Caspofungin MICs correlate with treatment outcomes among patients with Candida glabrata invasive candidiasis and prior echinocandin exposure

Abstract

Mutations in Candida glabrata FKS genes, which encode the echinocandin target enzyme, are independent risk factors for treatment failures during invasive candidiasis. We retrospectively compared the ability of caspofungin susceptibility testing methods to identify C. glabrata FKS mutant isolates and predict outcomes among patients at our center. Eight percent (10/120) of sterile-site C. glabrata isolates harbored FKS1 (n = 3) or FKS2 (n = 7) mutations, including 32% (10/32) recovered from patients with prior echinocandin exposure. Median echinocandin exposures for mutant and nonmutant isolates were 55 (range, 7 to 188) and 13 (3 to 84) days, respectively (P = 0.004). Sensitivity and specificity of the CLSI caspofungin resistance breakpoint MIC (>0.12 μg/ml by broth microdilution using RPMI medium [BMD-RPMI]) were 90% (9/10) and 3% (3/110), respectively, for identifying FKS mutants. Sensitivity and specificity of receiver-operator characteristic (ROC) curve-derived breakpoints by BMD-RPMI, BMD-antibiotic medium 3, Etest, and YeastOne ranged from 70 to 100% and 89 to 95%, respectively; susceptibility rates varied from 83 to 90%. The 14-day echinocandin treatment success rate was 67% (44/66); failure was more likely with prior echinocandin exposure (P = 0.002) or infection with an FKS mutant (P = 0.0001) or echinocandin-resistant isolates by BMD-AM3, Etest, and YeastOne (P ≤ 0.03). The failure rate among patients with prior exposure and infection with a resistant isolate was 91% (10/11); it was 22% (12/55) among others (P < 0.0001). In conclusion, ROC-derived caspofungin MIC breakpoints by several methods were sensitive and specific for identifying C. glabrata FKS mutant isolates. Mutations were seen exclusively among patients with prior echinocandin exposure. A paradigm that considers prior echinocandin exposure and caspofungin MICs accurately classified treatment outcomes for C. glabrata invasive candidiasis.

Figures

Fig 1

(A) Correlation of caspofungin MICs when diluted in DMSO or sterile water.
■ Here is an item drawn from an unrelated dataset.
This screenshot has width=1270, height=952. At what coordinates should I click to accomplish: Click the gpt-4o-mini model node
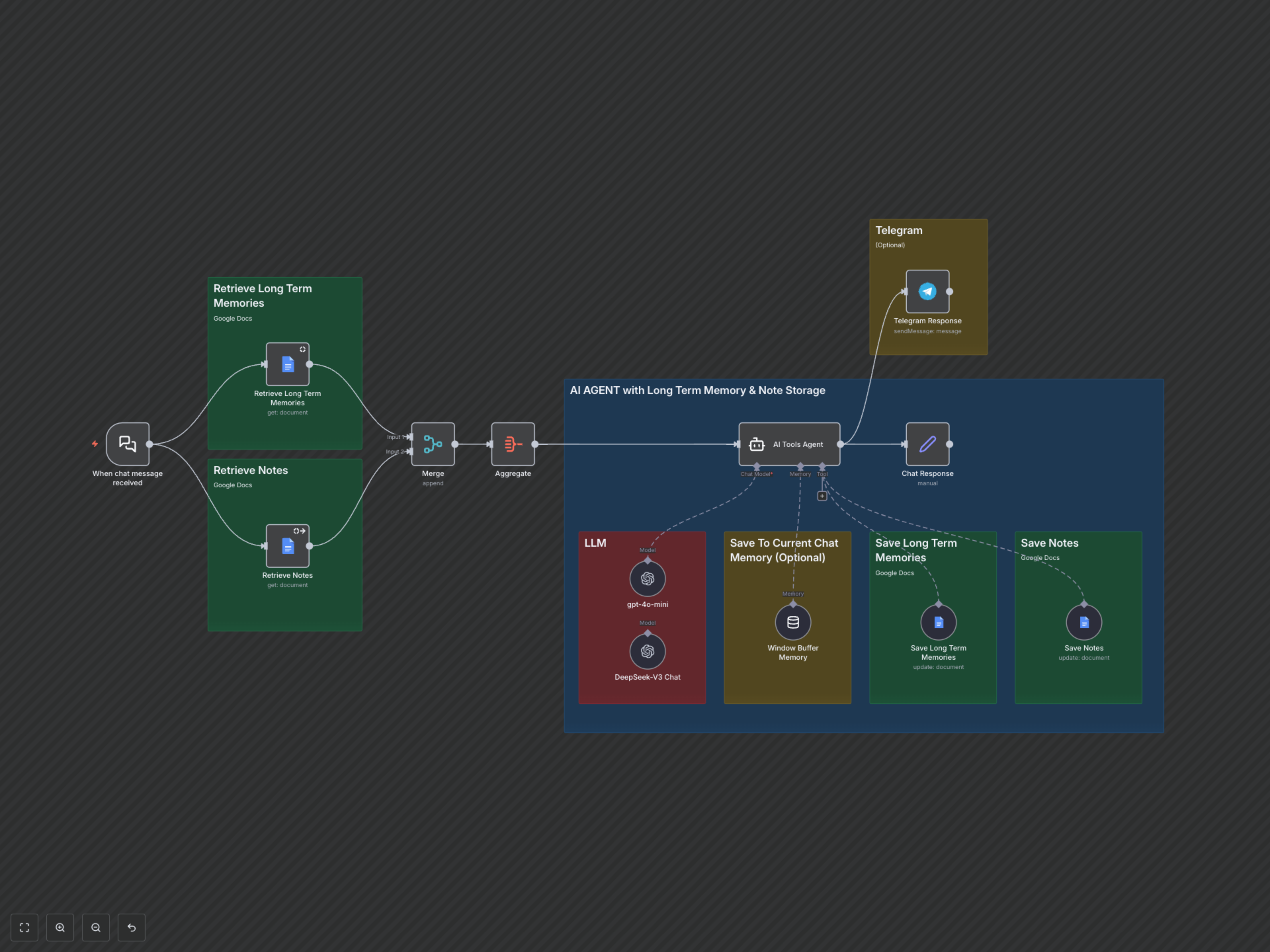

This figure demonstrates the correlation between caspofungin MICs determined by broth microdilution when the drug is dissolved in DMSO (y axis) or water (x axis). (B) Correlation of caspofungin MICs when read visually or by optical density (OD). The correlation between caspofungin MICs determined by broth microdilution with 50% inhibition endpoints determined by optical density (y axis) or visual readings (x axis) is shown.

Fig 2

Rates of clinical failure based on prior echinocandin exposure and caspofungin MICs. *, all patients infected with FKS mutant C. glabrata were included in the Yes arm; 90% (9/10) failed echinocandin therapy. A breakdown of rates of clinical failure stratified by prior echinocandin exposure and Etest caspofungin MICs is shown.